Over-Regulation Threatens Canada's C-Stores

Published in CSP Daily News

Canadian Convenience Stores Association releases 2013 State of the Industry Report

Michel Gadbois, executive vice president, CCSA (left), Alain Bouchard, president & CEO, Alimentation Couche-Tard, Alex Scholten, president, CCSA.

MONTREAL -- A total of 868 federal, provincial and municipal regulations have been identified as directly impacting convenience store operators in Canada, according to the Canadian Convenience Stores Association (CCSA). The estimated cost to retailers: $225 million annually. The findings are part of the CCSA's 2013 annual C-store State of the Industry (SoI) Report, released in late October in Montreal during the industry's annual convention of retailers, distributors and manufacturers.

Last year's report focused on federal and provincial regulations, while the group expanded this year's report to include municipal regulations found in five of Canada's largest cities (Calgary, Halifax, Montreal, Toronto and Vancouver). It discovered an additional 176 municipal regulations that add a significant burden to the cost of doing business in those cities, especially when compounded with a large number of federal and provincial regulations.

"The volume of regulation impacting our members in Canada poses a real threat to our industry," said CCSA president Alex Scholten. "By eliminating out-of-date regulations, simplifying others or avoiding new, unnecessary regulation, we could achieve major improvements to the profitability of our members and to the Canadian economy in general. For this reason, we are calling upon governments to alleviate this burden, which we believe will trigger the creation of thousands of jobs and preserve a unique family business model that generates billions in tax revenues for the government.
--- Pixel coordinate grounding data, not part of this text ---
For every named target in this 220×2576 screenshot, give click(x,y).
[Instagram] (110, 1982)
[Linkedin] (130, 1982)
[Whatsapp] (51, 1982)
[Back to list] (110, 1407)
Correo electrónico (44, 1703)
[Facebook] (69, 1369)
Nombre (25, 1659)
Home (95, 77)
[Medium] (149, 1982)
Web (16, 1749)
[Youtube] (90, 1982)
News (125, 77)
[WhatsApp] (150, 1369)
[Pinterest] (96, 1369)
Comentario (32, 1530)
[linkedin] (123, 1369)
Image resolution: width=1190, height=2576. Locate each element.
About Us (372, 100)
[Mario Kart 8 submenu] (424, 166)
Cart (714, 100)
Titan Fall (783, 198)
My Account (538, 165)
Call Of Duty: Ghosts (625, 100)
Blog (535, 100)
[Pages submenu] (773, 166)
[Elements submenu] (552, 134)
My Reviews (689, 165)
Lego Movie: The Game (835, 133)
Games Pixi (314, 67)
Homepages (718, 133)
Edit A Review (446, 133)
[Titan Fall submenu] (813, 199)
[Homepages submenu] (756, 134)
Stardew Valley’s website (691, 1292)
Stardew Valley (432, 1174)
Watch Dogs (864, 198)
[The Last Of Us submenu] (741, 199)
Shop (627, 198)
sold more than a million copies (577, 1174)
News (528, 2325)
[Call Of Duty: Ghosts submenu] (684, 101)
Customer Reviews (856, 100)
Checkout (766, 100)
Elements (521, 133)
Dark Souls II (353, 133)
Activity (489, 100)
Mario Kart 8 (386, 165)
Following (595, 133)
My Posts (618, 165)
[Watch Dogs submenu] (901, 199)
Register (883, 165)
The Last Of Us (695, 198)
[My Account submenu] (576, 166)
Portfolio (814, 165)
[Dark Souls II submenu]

We have been working with a number of provinces and the federal government to achieve 'smart regulation'--regulation that is deemed effective and efficient by the industry and government alike."

Over-regulation has significantly hindered the profitability of c-store retailers in Canada. According to the latest CCSA SoI report, sales in the Canadian convenience store industry topped $40 billion (an increase of 3.28% over 2011); however, due to increasing costs (including the cost of compliance with ever expanding regulation), the threat of contraband tobacco, credit-card fees and competitive pressures, the industry collectively lost an estimated $254 million in 2012 compared to an estimated $1 billion profit in 2011. Only two-thirds (66.2%) of traditional c-stores (without gasoline) reported a profit last year.

The current environment is particularly challenging to small, "mom-and-pop" independent c-store owners - many of which are operated by newly established Canadians. Since 2008, among the 2,252 c-stores that have closed, most were independently owned. The proportion of independent c-stores has fallen from 47.8% in 2011 to 44.9% last year, a staggering 3% reduction in just one year representing almost 700 stores.

"We are asking Canadian politicians across the country and at every level to start working in partnership with our industry to achieve a smarter regulatory environment," Scholten said. "This will ensure a healthier and stronger c-store industry that can continue providing jobs, wealth and essential services to all Canadians well into the future."

Canada's c-store industry employs over 190,000 Canadians, generates $4 billion in wages and benefits annually and collects an estimated $17 billion in tax remittance yearly for all levels of government.